Beginning with the line of the entries below that holds "Where should I click to: Click" and ending with the line that holds "You are a computer-use", transcribe each line exactly as written. Pictures stay out.
SUPPLIED DATA START
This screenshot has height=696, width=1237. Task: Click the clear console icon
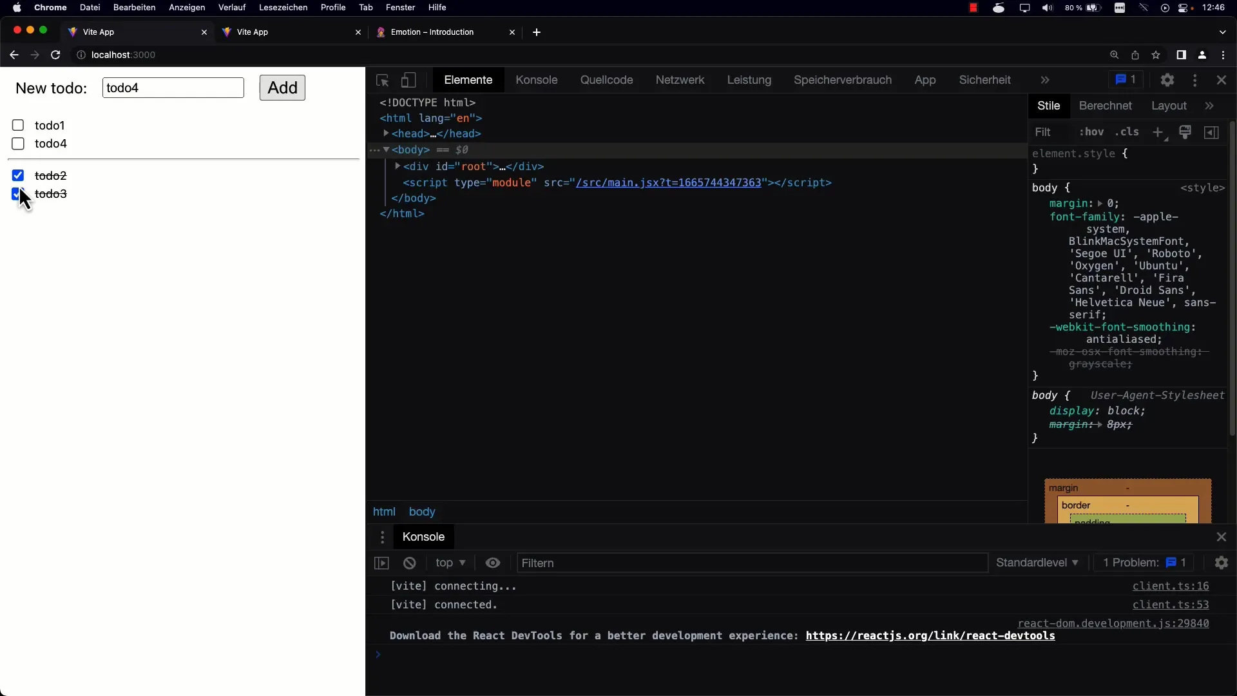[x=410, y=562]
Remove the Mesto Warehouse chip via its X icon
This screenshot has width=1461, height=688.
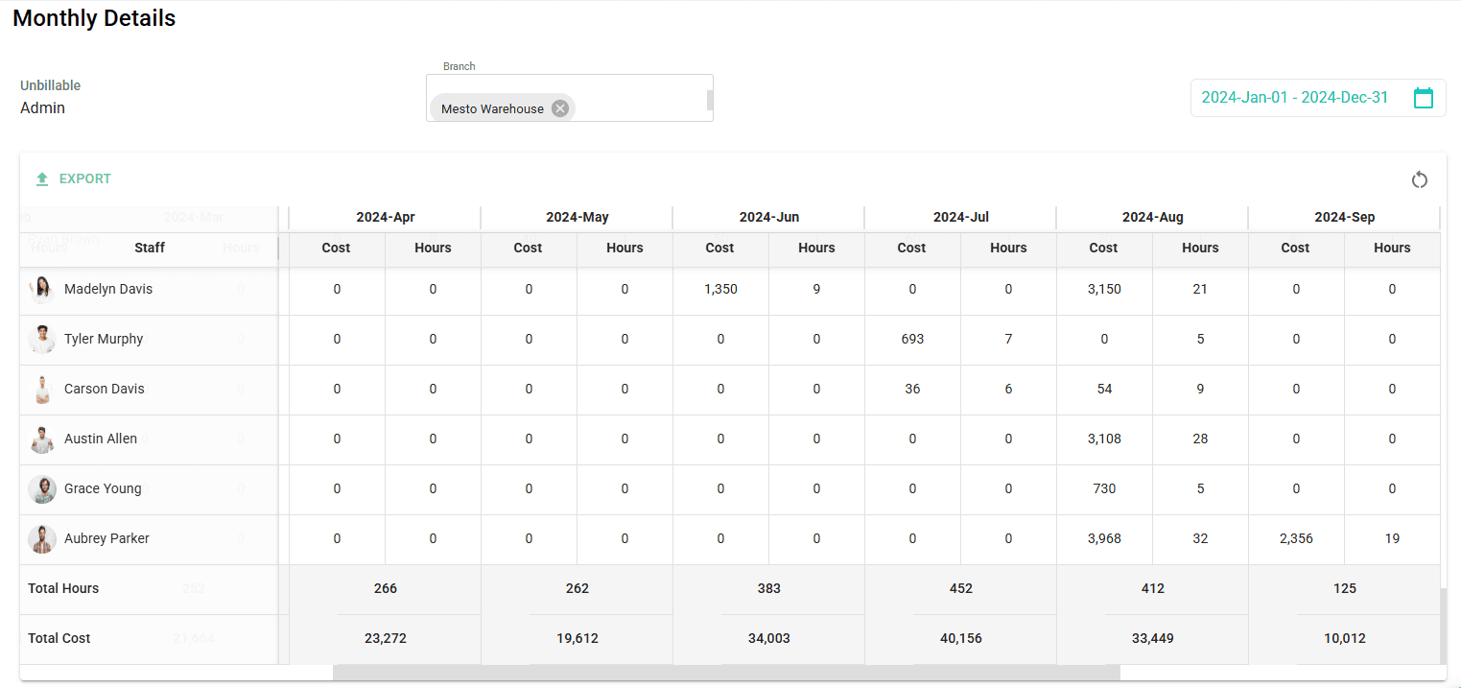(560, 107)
SUPPLIED DATA END
SUPPLIED DATA START
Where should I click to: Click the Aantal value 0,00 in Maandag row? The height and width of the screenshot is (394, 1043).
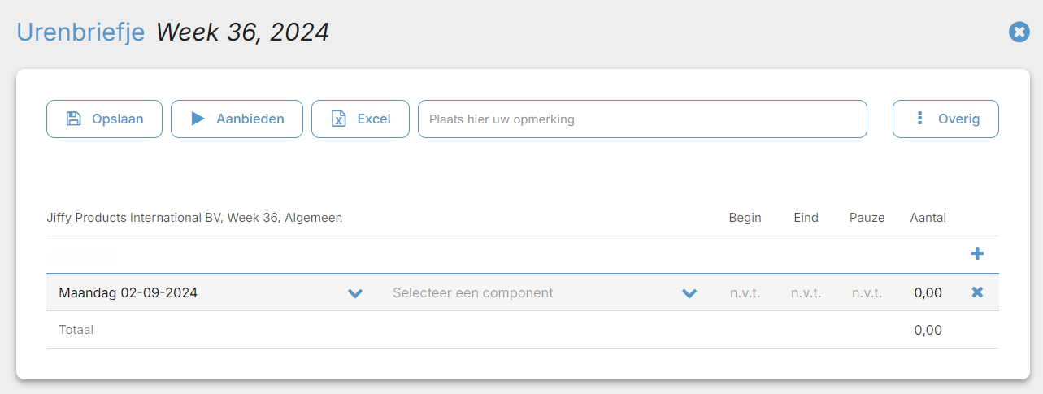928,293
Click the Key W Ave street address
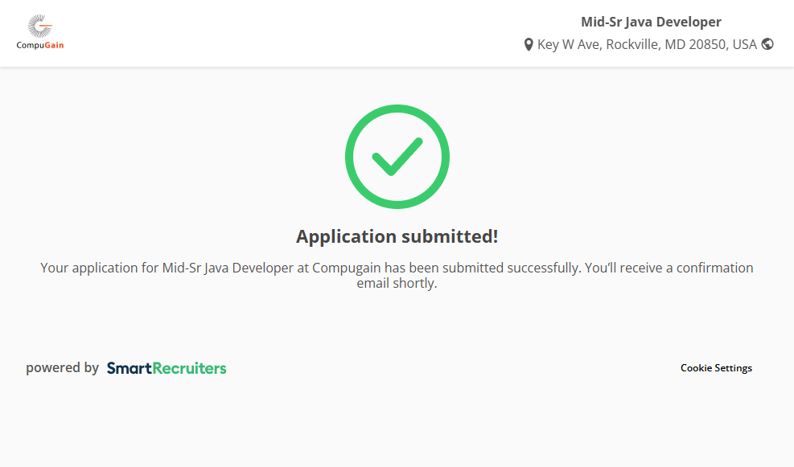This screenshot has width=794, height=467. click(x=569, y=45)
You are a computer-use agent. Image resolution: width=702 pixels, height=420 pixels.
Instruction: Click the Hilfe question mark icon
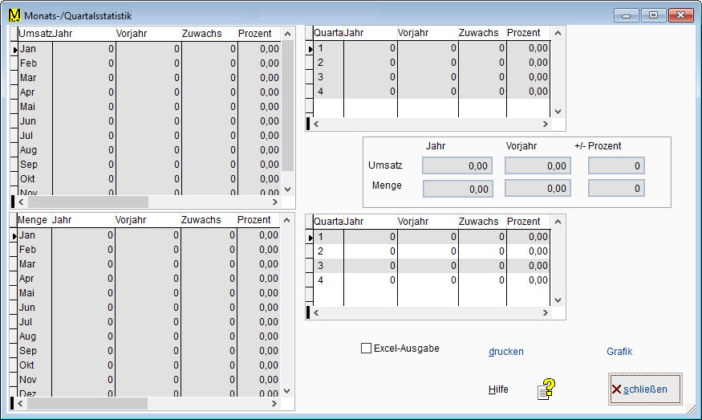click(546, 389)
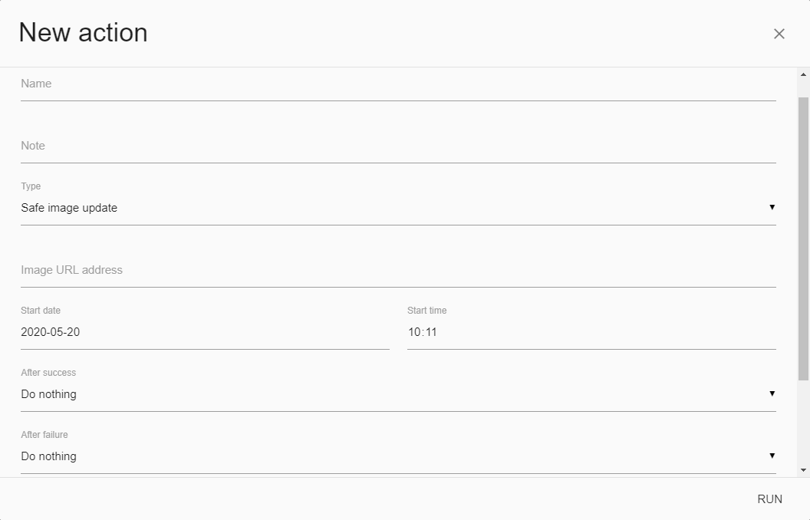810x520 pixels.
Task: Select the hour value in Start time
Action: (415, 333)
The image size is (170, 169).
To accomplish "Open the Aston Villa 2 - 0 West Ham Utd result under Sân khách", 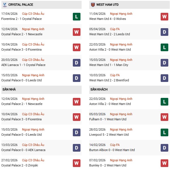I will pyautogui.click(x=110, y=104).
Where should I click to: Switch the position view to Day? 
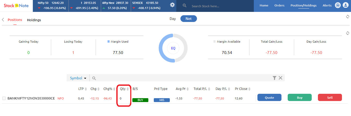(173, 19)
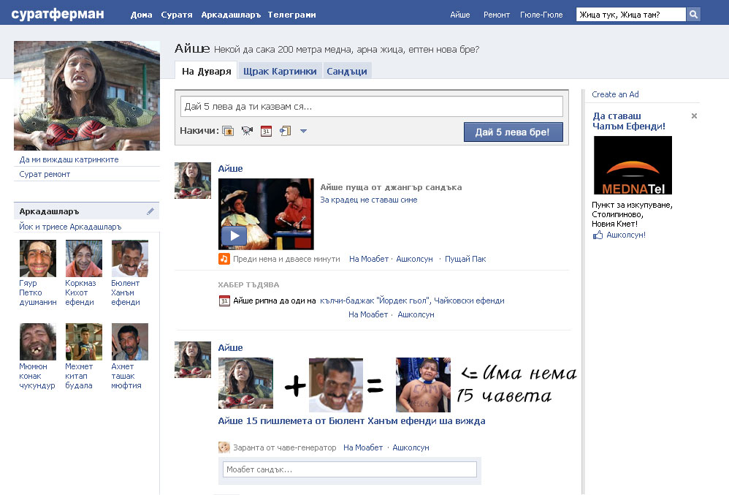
SUPPLIED DATA END
* [EXERCISE RESULT]
Where should I click to: Click the Aantal value 0,00 in Maandag row? The height and width of the screenshot is (394, 1043).
928,293
Click the Key W Ave street address
This screenshot has width=794, height=467. click(x=569, y=45)
You are a computer-use agent. Image resolution: width=702 pixels, height=420 pixels.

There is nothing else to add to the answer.